Jam menunjukan pukul 13:15, hari terakhir ujian akhir sekolah pada hari itu. Ku berjalan keluar sekolah sembari menjijing tas gendong yang salah satu talinya putus. Ku terlalu bersemangat pagi tadi, tas ku tersangkut di gerbang sekolah. Jalur ku menuju keluar sekolah adalah melewati kantin. Seperti biasa ada larissa disana, terduduk sendiri menunggu. Kurasa kertas puisi yang kubuat sudah terlalu lama disimpan. Sedikit cemas namun ku putuskan untuk kuberikan padanya kala itu. “Duluan aja bro, mau beli minum dulu” ucapku pada beberapa teman yang berjalan bersamaku. Langkah kecil namun pasti ku mulai berjalan kearahnya. “Hai “ hanya itu yang dapat ku ucap, “Hei, kenapa tas nya itu kok di jinjing?” jawab larissa sedikit kebingungan. Lalu kujelaskan alasannya, dan mulai lah terjadi perbincangan kecil. “G, kamu tau ga kalo aku lagi deket sama andrian” ucapnya padaku. “Menurut kamu dia kaya gimana orangnya, kira-kira kalo aku sama dia cocok ga yah” tambahnya. Musim panas kala itu mendadak dingin disekujur tubuhku, kala mendengar ucapan yang dilontarkanya. “Heh kok diem, kesambet apa woy” sambil sedikit menyikut bahu ku. “eh iyah maap hahaha, andrian cocoklah. Dia ganteng kamu cantik, apalagi coba haha” jawabku dengan nada candaan.
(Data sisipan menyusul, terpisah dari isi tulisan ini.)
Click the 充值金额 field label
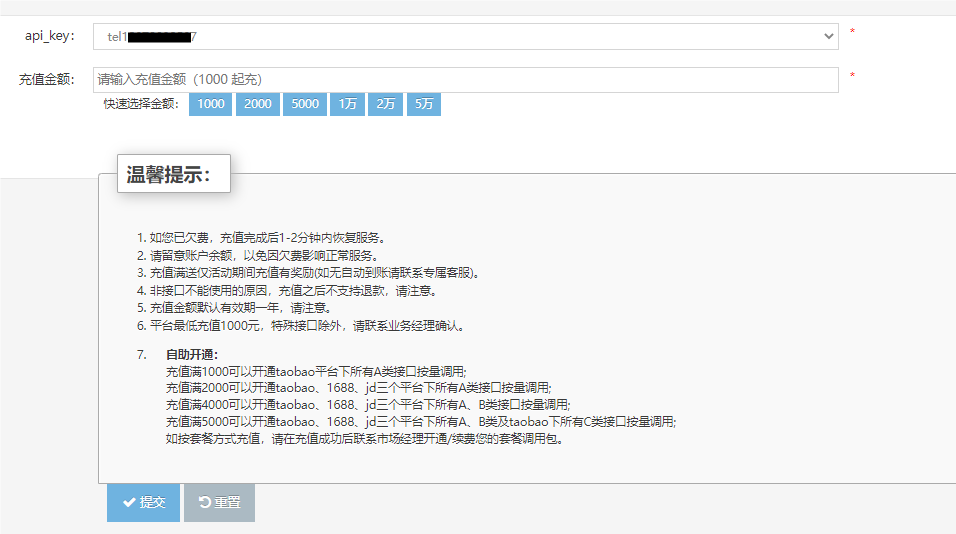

Tak ingin ku merusak kebahagiannya lanjut larissa bercerita tentang sosok pria yang mendekatinya. Tangan kanan yang sudah memegangi kertas, perlahan ku masukan kembali kedala saku celana. Hingga ucapan selamat tinggal tanda perpisahan, perpisahan biasa karena larissa sudah dijemput namun terasa seperti perpisahan selamanya.
Karam sudah kapal
yang ku buat, terbentur dengan kerasnya batu karang yang menghadang. Nyaliku
ciut ketika mendengar kata-kata singkat namun menyayat. Matahari yang biasa
kulihat kini tak seterang biasanya, tertutupi awan mendung disekitarku. Tak
pernah seberat ini perjalan pulang yang biasa ku tempuh, kereta seperti
berjalan lebih lambat dari biasanya. Lagu sendu seakan terputar kencang didalam
otaku. Kertas berisi puisi hanya bisa ku simpan rapih didalam tas. Kukira ini akan mudah. Entah sikap apa yang
harus ku perlihatkan, bahagia meliat ia denganya atau menghilang seakan tak
terjadi apa-apa. Pensil dan kertas,
dan aku hanya sebuah pensil yang mencoba menulis cerita di atas kertas. Tak
bisa permanen, hanya menjadi sketsa dari cerita utama.